### SUPPLIED TEXT
# Newbie



## Eddie77 (Nov 6, 2013)

Have a newbie question, so please be gentle. Are there any restrictions for usage with abs or PVC? Like one of them not being approved for underground use or one being better to use all around?


----------



## MTDUNN (Oct 9, 2011)

Are you a plumber?


----------



## love2surf927 (Dec 22, 2011)

Eddie77 said:


> Have a newbie question, so please be gentle. Are there any restrictions for usage with abs or PVC? Like one of them not being approved for underground use or one being better to use all around?


Check your code book. If you don't have one get one. As an apprentice you need to learn how to find these types of things in you code book. Aren't you working under a master? Why are you asking, you wouldn't be side jobbing would you?


----------



## rjbphd (Feb 5, 2010)

MTDUNN said:


> Are you a plumber?


Hey.. he said he's a shcaker...


----------



## MTDUNN (Oct 9, 2011)

rjbphd said:


> Hey.. he said he's a shcaker...


Ok I give.. What is a shcaker???


----------



## rjbphd (Feb 5, 2010)

MTDUNN said:


> Ok I give.. What is a shcaker???


That's what he said he is in the intro...


----------



## Eddie77 (Nov 6, 2013)

### REQUEST 1
Extract everything in the records from the line containing "Where should I click to: Click" down to the line containing "click(324, 177)", and reproduce those lines unchanged.
The plumbing forum thread and the records are unrelated, independent material.

### EXERCISE MATERIAL
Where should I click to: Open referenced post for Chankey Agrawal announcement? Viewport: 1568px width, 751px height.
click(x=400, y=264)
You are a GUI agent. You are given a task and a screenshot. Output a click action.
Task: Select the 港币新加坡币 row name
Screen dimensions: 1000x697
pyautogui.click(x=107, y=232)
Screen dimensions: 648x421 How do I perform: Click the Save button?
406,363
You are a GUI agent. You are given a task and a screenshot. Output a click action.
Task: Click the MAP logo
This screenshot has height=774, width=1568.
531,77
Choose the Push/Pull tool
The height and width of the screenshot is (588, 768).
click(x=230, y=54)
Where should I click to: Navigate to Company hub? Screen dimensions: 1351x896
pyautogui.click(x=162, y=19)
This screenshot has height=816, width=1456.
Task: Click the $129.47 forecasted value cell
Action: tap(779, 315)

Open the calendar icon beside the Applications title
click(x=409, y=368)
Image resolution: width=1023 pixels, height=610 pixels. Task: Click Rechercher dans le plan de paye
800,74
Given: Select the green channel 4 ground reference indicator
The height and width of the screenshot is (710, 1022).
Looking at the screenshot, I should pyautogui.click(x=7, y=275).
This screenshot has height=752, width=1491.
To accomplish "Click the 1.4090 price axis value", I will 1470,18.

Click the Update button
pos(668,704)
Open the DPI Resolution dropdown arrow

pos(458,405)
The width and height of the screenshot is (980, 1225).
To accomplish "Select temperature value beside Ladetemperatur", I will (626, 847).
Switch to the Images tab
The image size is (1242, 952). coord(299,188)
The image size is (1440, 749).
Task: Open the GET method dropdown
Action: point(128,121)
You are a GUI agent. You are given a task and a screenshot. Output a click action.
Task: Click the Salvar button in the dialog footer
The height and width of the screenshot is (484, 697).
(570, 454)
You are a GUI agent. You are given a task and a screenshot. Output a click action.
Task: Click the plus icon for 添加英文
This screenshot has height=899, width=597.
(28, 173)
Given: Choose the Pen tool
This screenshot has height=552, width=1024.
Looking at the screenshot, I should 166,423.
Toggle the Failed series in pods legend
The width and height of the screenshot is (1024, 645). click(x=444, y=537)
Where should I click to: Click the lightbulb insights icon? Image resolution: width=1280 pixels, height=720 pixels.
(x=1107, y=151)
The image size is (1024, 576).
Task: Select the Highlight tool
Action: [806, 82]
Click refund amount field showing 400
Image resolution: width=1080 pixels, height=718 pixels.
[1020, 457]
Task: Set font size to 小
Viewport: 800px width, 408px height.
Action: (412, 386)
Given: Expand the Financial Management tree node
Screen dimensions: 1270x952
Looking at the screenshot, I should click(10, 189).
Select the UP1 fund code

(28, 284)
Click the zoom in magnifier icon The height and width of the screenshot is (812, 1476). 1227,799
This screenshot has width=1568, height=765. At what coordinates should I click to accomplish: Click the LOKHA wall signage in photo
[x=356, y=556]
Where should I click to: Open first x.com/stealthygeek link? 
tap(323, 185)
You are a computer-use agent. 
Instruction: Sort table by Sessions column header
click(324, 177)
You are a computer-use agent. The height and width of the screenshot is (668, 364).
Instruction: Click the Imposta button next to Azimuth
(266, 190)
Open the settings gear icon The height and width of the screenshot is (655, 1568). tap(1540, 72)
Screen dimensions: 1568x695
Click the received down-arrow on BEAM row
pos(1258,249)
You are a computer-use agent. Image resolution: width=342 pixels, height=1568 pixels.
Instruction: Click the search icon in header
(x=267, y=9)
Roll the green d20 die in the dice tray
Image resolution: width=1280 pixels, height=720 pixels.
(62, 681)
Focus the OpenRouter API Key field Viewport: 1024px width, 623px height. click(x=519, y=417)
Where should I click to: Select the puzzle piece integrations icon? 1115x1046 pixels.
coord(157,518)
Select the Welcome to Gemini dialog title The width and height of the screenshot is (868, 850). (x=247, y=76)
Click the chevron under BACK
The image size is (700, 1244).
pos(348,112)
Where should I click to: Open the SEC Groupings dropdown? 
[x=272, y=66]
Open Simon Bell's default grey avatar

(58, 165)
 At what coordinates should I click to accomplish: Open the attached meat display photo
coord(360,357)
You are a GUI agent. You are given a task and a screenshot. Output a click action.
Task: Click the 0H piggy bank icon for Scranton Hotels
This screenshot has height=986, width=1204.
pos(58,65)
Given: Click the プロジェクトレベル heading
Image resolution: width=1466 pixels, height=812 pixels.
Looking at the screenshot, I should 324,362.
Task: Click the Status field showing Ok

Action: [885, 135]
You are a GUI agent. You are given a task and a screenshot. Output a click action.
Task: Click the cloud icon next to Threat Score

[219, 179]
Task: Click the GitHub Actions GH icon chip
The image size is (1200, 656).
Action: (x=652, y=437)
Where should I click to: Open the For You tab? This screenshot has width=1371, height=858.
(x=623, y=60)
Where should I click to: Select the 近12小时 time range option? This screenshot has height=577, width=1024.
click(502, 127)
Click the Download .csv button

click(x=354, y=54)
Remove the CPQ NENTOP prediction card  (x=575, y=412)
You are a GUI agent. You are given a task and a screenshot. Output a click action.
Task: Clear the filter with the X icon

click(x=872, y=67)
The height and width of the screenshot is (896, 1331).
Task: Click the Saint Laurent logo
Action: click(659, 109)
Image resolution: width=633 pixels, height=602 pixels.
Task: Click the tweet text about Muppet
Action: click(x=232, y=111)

### REQUEST 2
Continue the plumbing forum thread from where it stops.

### RIGHT ANSWER 1
Where should I click to: Click the lightbulb insights icon? Image resolution: width=1280 pixels, height=720 pixels.
(x=1107, y=151)
The image size is (1024, 576).
Task: Select the Highlight tool
Action: [806, 82]
Click refund amount field showing 400
Image resolution: width=1080 pixels, height=718 pixels.
[1020, 457]
Task: Set font size to 小
Viewport: 800px width, 408px height.
Action: (412, 386)
Given: Expand the Financial Management tree node
Screen dimensions: 1270x952
Looking at the screenshot, I should click(10, 189).
Select the UP1 fund code

(28, 284)
Click the zoom in magnifier icon The height and width of the screenshot is (812, 1476). 1227,799
This screenshot has width=1568, height=765. At what coordinates should I click to accomplish: Click the LOKHA wall signage in photo
[x=356, y=556]
Where should I click to: Open first x.com/stealthygeek link? 
tap(323, 185)
You are a computer-use agent. 
Instruction: Sort table by Sessions column header
click(324, 177)

### RIGHT ANSWER 2
I am an first year apprentice. I have code book. Was just a question I had that I haven't had time to look up yet. Too busy. No side jobs, I don't want to do anything without supervision so I don't make a mistake. Or without a permit, I don't want to get in trouble trying to make cash on the side.


----------



## Eddie77 (Nov 6, 2013)

Shackeris what I was told a new housing construction plumber is called.


----------



## MTDUNN (Oct 9, 2011)

Eddie77 said:


> Shackeris what I was told a new housing construction plumber is called.


Gotcha. They're also called piece workers where I came from


----------



## rjbphd (Feb 5, 2010)

Eddie77 said:


> I am an first year apprentice. I have code book. Was just a question I had that I haven't had time to look up yet. Too busy. No side jobs, I don't want to do anything without supervision so I don't make a mistake. Or without a permit, I don't want to get in trouble trying to make cash on the side.


Don't have time to look it up??? What u do while ya sitting on the potty?


----------



## Letterrip (Jul 28, 2013)

rjbphd said:


> Don't have time to look it up??? What u do while ya sitting on the potty?


RJ, don't go asking questions that we don't want answers to!!!


----------



## ASUPERTECH (Jun 22, 2008)

Wouldn't it be nice to have a code book app. Then you wouldn't be so obvious reading your codes on the pot, or any where else for that matter!


----------



## rjbphd (Feb 5, 2010)

ASUPERTECH said:


> Wouldn't it be nice to have a code book app. Then you wouldn't be so obvious reading your codes on the pot, or any where else for that matter!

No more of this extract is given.